Peines portant atteinte à la liberté
Peine portant atteinte à la liberté
Peine privative de liberté
La privation réside notamment dans l’incapacité pour l’auteur de l’infraction d’avoir des liens avec son milieu professionnel, ou encore sa famille. Ainsi, l’incarcération va placer l’individu dans une situation de privation de liberté. Il s’agit de la majorité des peines principales comme la réclusion ou la détention criminelle en matière de crime, et l’emprisonnement en matière correctionnelle. Il n’existe pas de peine privative pour les contraventions. Dans les peines privatives, on ne prend pas en compte par exemple l’internement prononcé par un juge d’un individu, mais seulement l’incarcération en un régime particulier, pendant une durée déterminée ou illimitée.
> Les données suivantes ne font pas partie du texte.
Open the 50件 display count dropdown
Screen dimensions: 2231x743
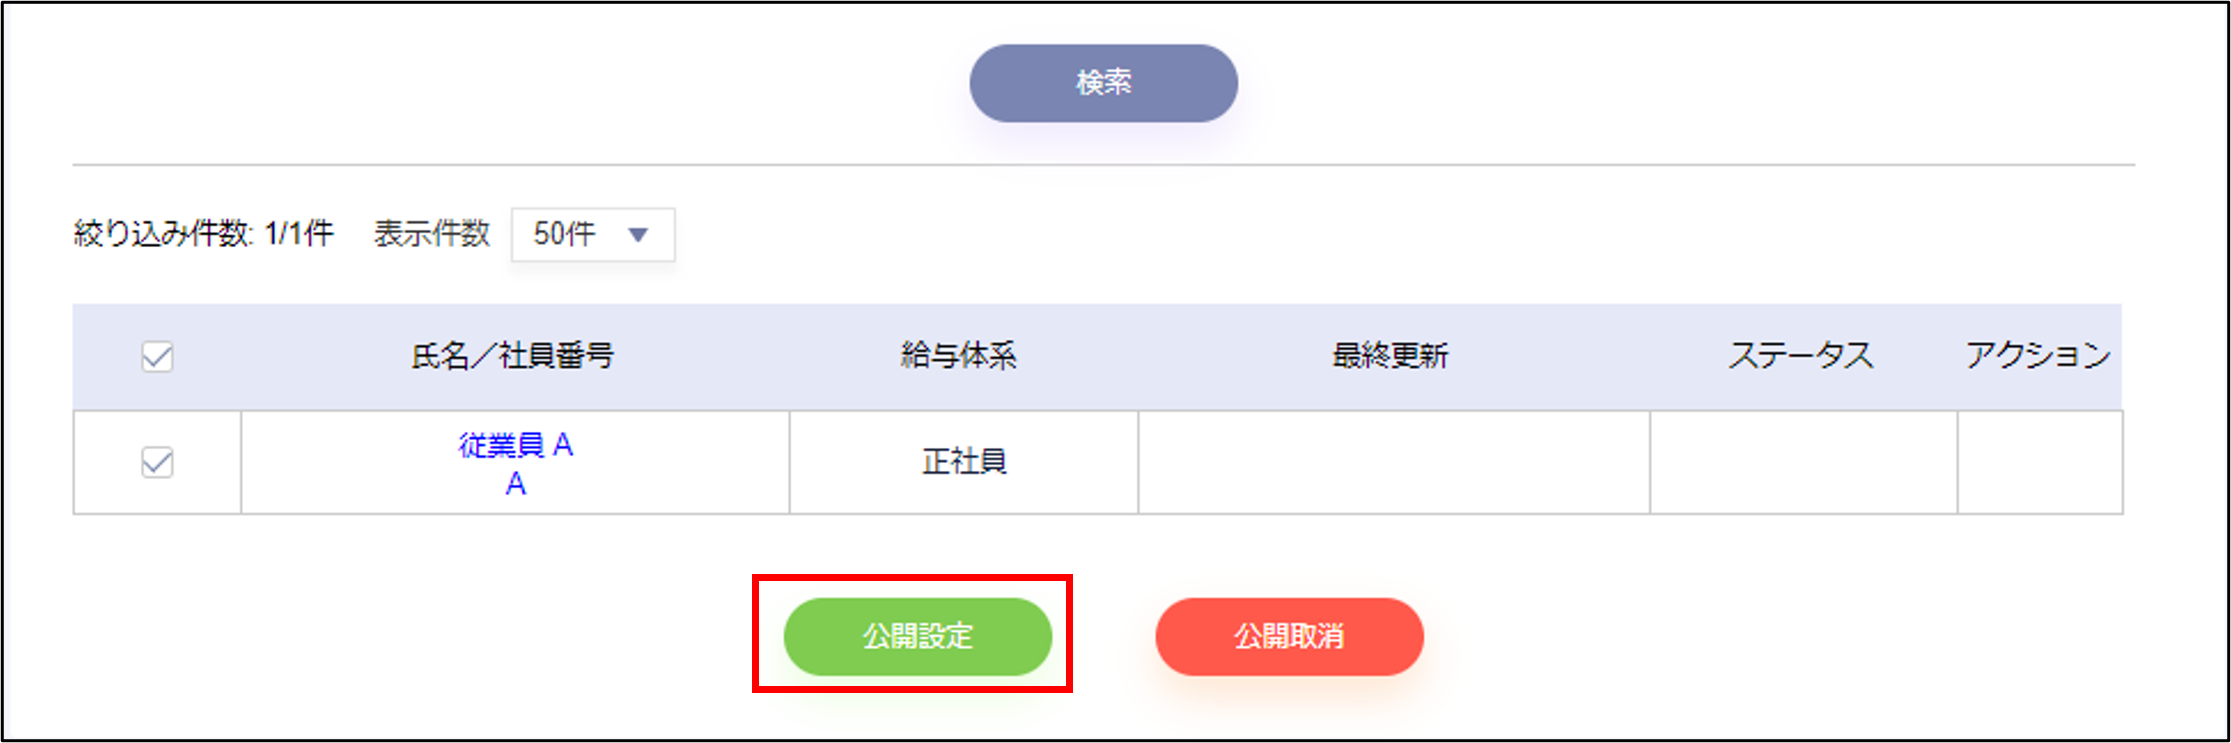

Si l’individu est privé de sa liberté, il possède toujours des droits humains. Ainsi, les détenus ont le droit de demander que leur soit proposé un travail. Il existe aussi des régimes de confiance autorisant celui-ci à travailler à l’extérieur. Des régimes de semi-liberté peuvent être mis en place, tout comme des libertés conditionnelles, puisque l’objectif est de sociabiliser à nouveau les individus. Mais ces mesures coutent relativement cher et sont ainsi difficiles à mettre en œuvre.
Les services pénitentiaires étant surchargés, les peines alternatives notamment permettent de prononcer des peines autres que l’emprisonnement.
Peine restrictive de liberté
Si la liberté n’est pas entièrement abolie, elle se trouve limitée par des mesures de restriction. La liberté de déplacement de l’individu est seule entravée, laissant celui-ci à-même d’avoir une vie relativement normale. Certains endroits lui seront interdits. Il peut s’agir de l’expulsion administrative d’un étranger. Mais nul ne peut être expulsé ou interdit d’entrer sur le territoire dont il est ressortissant.
En tant que peine complémentaire, l’interdiction de séjour relève des matières correctionnelles et criminelles. Il sera ajouté une surveillance, ainsi que des mesures d’assistance. Mais ces dernières rappellent plus les mesures de sureté que la peine La durée maximale sera de 10 ans pour un crime, et de 5 ans pour un délit ; aussi, le mineur ne peut se voir affliger une telle peine, tout comme un majeur de plus de 65 ans.
L’interdiction du le territoire français suppose la reconduite de la personne à la frontière.
La liberté conditionnelle de la personne met aussi en place certaines restrictions de liberté de déplacement, avec des interdictions d’entrée dans certains endroits. Le juge devra être tenu au courant des éventuels déplacements.
Pour le trafic de stupéfiants par exemple, le délinquant se verra interdire la sortie du territoire ; il devra rester en France. C’est également le cas pour les atteintes au mineur.